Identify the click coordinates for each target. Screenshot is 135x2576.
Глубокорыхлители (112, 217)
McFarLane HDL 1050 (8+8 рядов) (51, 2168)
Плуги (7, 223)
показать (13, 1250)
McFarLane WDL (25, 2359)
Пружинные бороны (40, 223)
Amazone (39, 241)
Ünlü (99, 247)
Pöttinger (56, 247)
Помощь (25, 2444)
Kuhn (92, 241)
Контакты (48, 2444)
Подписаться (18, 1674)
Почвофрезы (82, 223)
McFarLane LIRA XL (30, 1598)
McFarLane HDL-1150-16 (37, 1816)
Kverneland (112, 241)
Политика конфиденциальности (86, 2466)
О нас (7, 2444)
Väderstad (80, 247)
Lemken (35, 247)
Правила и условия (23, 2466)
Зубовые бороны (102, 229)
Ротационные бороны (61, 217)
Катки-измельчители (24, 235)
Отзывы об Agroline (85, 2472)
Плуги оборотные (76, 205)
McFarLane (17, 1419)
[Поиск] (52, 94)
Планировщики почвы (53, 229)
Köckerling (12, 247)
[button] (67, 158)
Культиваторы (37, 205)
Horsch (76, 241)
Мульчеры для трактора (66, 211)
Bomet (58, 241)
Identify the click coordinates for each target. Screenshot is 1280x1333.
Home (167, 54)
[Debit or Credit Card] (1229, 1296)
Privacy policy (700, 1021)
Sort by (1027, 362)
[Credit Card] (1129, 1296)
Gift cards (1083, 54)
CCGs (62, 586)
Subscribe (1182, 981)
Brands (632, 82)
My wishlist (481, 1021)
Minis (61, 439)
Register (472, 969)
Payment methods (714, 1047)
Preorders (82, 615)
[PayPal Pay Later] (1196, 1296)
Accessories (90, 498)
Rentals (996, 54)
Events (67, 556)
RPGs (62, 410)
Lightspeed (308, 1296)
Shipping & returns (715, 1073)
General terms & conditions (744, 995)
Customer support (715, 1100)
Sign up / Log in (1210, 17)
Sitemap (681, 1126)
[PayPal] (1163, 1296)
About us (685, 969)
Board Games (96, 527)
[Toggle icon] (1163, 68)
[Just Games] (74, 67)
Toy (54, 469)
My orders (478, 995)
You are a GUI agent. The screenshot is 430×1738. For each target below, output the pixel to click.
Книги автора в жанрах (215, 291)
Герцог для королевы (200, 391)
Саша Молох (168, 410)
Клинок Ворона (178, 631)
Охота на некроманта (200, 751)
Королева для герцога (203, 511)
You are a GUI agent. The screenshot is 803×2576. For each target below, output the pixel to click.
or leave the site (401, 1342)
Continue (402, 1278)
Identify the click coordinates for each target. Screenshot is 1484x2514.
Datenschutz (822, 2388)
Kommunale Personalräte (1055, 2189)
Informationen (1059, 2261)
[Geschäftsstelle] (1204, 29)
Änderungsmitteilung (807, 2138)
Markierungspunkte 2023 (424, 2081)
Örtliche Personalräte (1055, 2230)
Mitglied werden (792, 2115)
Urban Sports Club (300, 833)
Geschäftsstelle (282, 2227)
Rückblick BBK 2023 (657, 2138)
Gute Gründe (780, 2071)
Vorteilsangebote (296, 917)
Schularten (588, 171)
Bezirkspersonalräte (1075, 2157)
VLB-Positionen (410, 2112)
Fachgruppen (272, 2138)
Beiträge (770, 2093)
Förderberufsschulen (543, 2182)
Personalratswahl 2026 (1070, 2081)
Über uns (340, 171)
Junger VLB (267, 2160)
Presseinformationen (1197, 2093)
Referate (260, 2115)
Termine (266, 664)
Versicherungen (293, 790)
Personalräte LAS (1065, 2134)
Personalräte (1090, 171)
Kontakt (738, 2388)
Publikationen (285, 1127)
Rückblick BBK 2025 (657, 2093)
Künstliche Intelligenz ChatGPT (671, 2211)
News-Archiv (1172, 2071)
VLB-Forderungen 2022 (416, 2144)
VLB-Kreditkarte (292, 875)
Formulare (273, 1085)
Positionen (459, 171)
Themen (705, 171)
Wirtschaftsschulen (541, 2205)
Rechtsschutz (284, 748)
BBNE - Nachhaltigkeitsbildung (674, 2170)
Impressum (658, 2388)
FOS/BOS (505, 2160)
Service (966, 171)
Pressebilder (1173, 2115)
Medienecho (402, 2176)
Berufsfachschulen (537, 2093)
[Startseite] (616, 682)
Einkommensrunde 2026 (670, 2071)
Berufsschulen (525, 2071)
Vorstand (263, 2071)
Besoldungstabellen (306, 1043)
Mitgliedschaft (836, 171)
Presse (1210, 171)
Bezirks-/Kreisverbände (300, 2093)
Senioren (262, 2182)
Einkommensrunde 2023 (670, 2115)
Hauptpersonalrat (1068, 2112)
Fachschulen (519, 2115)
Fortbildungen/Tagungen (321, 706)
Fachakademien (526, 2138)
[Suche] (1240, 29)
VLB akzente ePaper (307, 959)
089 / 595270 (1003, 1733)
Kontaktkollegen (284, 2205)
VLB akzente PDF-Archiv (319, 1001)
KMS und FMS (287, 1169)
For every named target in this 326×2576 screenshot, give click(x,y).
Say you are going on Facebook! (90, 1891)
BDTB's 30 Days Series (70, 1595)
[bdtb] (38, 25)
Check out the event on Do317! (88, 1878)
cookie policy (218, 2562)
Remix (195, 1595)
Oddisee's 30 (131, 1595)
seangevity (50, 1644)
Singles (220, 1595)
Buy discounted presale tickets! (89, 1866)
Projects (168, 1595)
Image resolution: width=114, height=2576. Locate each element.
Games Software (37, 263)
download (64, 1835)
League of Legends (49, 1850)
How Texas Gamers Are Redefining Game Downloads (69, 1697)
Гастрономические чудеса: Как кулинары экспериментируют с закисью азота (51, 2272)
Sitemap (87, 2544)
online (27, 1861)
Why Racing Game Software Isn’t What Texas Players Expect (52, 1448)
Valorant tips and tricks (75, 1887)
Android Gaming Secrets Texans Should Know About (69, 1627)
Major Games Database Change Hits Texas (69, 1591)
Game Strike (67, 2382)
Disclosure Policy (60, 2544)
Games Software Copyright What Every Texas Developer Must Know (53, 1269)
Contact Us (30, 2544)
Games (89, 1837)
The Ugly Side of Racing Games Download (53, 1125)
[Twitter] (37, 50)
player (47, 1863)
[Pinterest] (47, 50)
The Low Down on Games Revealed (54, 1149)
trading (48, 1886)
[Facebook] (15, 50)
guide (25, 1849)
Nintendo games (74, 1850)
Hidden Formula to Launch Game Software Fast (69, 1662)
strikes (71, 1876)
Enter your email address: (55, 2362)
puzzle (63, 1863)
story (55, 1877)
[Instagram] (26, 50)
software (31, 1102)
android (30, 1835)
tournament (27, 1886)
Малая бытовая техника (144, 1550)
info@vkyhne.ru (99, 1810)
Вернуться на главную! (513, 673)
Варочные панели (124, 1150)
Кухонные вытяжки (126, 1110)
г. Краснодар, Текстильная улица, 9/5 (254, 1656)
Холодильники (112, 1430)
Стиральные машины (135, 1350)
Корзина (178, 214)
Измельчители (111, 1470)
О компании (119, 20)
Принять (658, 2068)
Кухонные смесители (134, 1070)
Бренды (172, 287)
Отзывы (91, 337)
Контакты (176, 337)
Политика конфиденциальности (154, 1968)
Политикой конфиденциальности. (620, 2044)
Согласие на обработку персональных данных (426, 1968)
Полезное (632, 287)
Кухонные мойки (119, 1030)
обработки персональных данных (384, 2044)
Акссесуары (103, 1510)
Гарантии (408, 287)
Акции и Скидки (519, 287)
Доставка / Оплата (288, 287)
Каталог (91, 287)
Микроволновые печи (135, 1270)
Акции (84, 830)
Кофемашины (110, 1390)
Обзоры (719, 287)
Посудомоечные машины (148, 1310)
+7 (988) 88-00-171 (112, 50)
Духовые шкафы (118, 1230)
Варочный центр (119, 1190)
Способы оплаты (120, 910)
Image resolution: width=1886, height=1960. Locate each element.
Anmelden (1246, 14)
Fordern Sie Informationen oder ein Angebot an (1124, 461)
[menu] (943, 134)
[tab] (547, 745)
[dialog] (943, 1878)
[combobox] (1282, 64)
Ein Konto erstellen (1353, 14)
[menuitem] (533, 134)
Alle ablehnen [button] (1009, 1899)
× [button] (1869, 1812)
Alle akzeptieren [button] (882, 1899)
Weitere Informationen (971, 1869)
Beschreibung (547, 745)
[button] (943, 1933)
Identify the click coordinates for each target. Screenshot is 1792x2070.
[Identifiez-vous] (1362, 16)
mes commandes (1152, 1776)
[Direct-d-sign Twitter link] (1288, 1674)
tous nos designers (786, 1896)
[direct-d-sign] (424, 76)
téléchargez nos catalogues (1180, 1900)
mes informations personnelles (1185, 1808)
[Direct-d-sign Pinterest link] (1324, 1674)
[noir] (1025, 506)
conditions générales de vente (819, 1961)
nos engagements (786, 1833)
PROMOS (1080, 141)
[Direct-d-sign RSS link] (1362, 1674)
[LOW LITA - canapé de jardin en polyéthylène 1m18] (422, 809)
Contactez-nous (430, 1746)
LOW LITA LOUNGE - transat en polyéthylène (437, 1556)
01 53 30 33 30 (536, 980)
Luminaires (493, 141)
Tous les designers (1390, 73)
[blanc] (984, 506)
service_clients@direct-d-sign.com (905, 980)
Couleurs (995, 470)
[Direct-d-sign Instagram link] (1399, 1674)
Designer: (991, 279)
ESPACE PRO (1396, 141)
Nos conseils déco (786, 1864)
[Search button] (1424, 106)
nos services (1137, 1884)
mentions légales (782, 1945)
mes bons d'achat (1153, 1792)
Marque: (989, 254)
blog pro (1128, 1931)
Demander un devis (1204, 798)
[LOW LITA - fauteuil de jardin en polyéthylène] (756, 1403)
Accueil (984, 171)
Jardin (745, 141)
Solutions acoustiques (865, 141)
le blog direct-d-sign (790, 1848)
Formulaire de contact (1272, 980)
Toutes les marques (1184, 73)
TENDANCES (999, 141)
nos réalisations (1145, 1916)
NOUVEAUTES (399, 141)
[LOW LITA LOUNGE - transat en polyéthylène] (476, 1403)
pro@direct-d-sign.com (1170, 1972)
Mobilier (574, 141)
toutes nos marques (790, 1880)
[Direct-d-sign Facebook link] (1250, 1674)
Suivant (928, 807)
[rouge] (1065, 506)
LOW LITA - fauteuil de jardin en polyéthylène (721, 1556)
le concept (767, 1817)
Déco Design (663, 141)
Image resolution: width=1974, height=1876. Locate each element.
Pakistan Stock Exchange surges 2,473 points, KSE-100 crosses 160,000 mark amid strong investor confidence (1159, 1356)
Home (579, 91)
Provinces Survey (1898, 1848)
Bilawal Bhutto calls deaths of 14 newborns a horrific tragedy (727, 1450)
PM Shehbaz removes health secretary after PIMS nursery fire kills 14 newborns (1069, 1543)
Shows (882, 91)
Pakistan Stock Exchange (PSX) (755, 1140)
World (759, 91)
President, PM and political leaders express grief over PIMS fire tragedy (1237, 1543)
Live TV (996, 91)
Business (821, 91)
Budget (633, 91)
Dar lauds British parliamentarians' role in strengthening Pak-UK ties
────────
▶ [Exercise]:
Both end lines included, restate word for word the lines above from the line with "Tous les designers (1390, 73)" to the line with "Business (821, 91)", and nothing else.

▶ [Result below]:
Tous les designers (1390, 73)
[blanc] (984, 506)
service_clients@direct-d-sign.com (905, 980)
Couleurs (995, 470)
[Direct-d-sign Instagram link] (1399, 1674)
Designer: (991, 279)
ESPACE PRO (1396, 141)
Nos conseils déco (786, 1864)
[Search button] (1424, 106)
nos services (1137, 1884)
mentions légales (782, 1945)
mes bons d'achat (1153, 1792)
Marque: (989, 254)
blog pro (1128, 1931)
Demander un devis (1204, 798)
[LOW LITA - fauteuil de jardin en polyéthylène] (756, 1403)
Accueil (984, 171)
Jardin (745, 141)
Solutions acoustiques (865, 141)
le blog direct-d-sign (790, 1848)
Formulaire de contact (1272, 980)
Toutes les marques (1184, 73)
TENDANCES (999, 141)
nos réalisations (1145, 1916)
NOUVEAUTES (399, 141)
[LOW LITA LOUNGE - transat en polyéthylène] (476, 1403)
pro@direct-d-sign.com (1170, 1972)
Mobilier (574, 141)
toutes nos marques (790, 1880)
[Direct-d-sign Facebook link] (1250, 1674)
Suivant (928, 807)
[rouge] (1065, 506)
LOW LITA - fauteuil de jardin en polyéthylène (721, 1556)
le concept (767, 1817)
Déco Design (663, 141)
Image resolution: width=1974, height=1876. Locate each element.
Pakistan Stock Exchange surges 2,473 points, KSE-100 crosses 160,000 mark amid strong investor confidence (1159, 1356)
Home (579, 91)
Provinces Survey (1898, 1848)
Bilawal Bhutto calls deaths of 14 newborns a horrific tragedy (727, 1450)
PM Shehbaz removes health secretary after PIMS nursery fire kills 14 newborns (1069, 1543)
Shows (882, 91)
Pakistan Stock Exchange (PSX) (755, 1140)
World (759, 91)
President, PM and political leaders express grief over PIMS fire tragedy (1237, 1543)
Live TV (996, 91)
Business (821, 91)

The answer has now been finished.